Latina Broadcasters Urges Court to Let It In

Says FCC dropped it without notice, denied it due process

Seeking a ruling from the court by March 11, Latina Broadcasters of Daytona Beach filed their brief with the U.S. Court of Appeals for the District of Columbia bright and early Monday (March 7), according to a copy supplied to B&C.

Latina, which owns Azteca America affiliate WDYB, is trying to get the court to either allow it to participate in the upcoming spectrum auction—by staying the FCC's decision that it was ineligible—while the court is considering its underlying challenge, or delay the March 29 start of the auction while the court considers the case.

The FCC briefed the court Friday (March 4) on why its decision should stand and the auction should start.

The FCC initially found Latina to be eligible provisionally, but concluded later it should not be on the final list because it did not have an application or construction permit. Then the FCC accidentally included it anyway and Latina applied to participate by the Jan. 12 deadline. On Feb. 12, the FCC informed Latina it was not in, which the FCC said was essentially just correcting a mistake.
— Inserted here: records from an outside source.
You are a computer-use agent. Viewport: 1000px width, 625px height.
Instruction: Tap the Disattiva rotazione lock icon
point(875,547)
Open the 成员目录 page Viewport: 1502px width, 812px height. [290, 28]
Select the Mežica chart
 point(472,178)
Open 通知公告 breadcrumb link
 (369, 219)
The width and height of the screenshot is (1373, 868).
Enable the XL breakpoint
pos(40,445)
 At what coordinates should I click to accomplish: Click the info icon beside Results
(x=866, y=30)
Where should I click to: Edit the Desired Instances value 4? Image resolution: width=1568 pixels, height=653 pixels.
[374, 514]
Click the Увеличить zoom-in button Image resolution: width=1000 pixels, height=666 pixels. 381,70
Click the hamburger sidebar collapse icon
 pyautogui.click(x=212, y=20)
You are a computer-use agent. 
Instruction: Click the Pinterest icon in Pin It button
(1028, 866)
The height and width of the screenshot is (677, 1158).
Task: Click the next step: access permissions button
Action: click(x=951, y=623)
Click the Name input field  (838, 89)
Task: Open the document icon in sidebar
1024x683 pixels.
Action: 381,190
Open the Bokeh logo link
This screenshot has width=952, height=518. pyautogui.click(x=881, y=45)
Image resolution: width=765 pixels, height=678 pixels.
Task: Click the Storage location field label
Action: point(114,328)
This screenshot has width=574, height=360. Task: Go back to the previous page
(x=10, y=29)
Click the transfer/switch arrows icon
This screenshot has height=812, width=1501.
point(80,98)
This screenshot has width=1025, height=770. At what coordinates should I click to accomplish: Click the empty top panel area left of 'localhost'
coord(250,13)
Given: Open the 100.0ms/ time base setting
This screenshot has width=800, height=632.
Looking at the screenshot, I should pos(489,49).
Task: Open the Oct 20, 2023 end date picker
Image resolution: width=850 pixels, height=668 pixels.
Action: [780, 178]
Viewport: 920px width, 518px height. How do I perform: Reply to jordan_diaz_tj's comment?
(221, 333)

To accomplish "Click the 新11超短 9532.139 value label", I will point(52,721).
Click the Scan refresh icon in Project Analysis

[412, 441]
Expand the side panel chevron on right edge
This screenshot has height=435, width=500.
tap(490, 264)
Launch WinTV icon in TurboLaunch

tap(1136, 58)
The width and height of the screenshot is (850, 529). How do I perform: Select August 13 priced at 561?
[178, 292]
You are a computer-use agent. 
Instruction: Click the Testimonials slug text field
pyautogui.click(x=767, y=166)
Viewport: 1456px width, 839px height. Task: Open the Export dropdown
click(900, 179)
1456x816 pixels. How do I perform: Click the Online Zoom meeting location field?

But Latina said that the FCC's response "underscores that its last-minute decision to strip WDYB’s Auction eligibility was not a reasonable exercise of discretion, but an arbitrary act of outcome-driven decision making" that denied it due process.

Latina pointed out that the FCC had made "seven separate representations" that WDYB was eligible, then provided no notice that it was reconsidering that status. It also pointed out that WDYB was the only station the FCC said was auction eligible, then "stripped" of its eligibility.

The FCC argued that allowing Latina back in provisionally would mean it might have to let in others challenging the auction and threaten its success and the public interest.

Latina said that letting one station back in threatened the auction was "disingenuous."

The FCC did allow KHTV Los Angeles to participate even though it also failed to meet the FCC's criteria by the Feb. 22, 2012 deadline. Latina said it was similarly situated and should have been treated the same. It also said the FCC's distinction between the two, that KHTV had spent a decade trying to upgrade to the Class A low-power status that made it auction eligible, was a distinction without a difference and that Latina had also tried to upgrade well before the deadline.

"In light of Latina’s likelihood of success on the merits, the irreparable harm in the absence of a stay, and the lack of harm to the FCC or any other party from a stay [key showings for a stay request], the Court should stay the Order (or the Auction)," Latina said.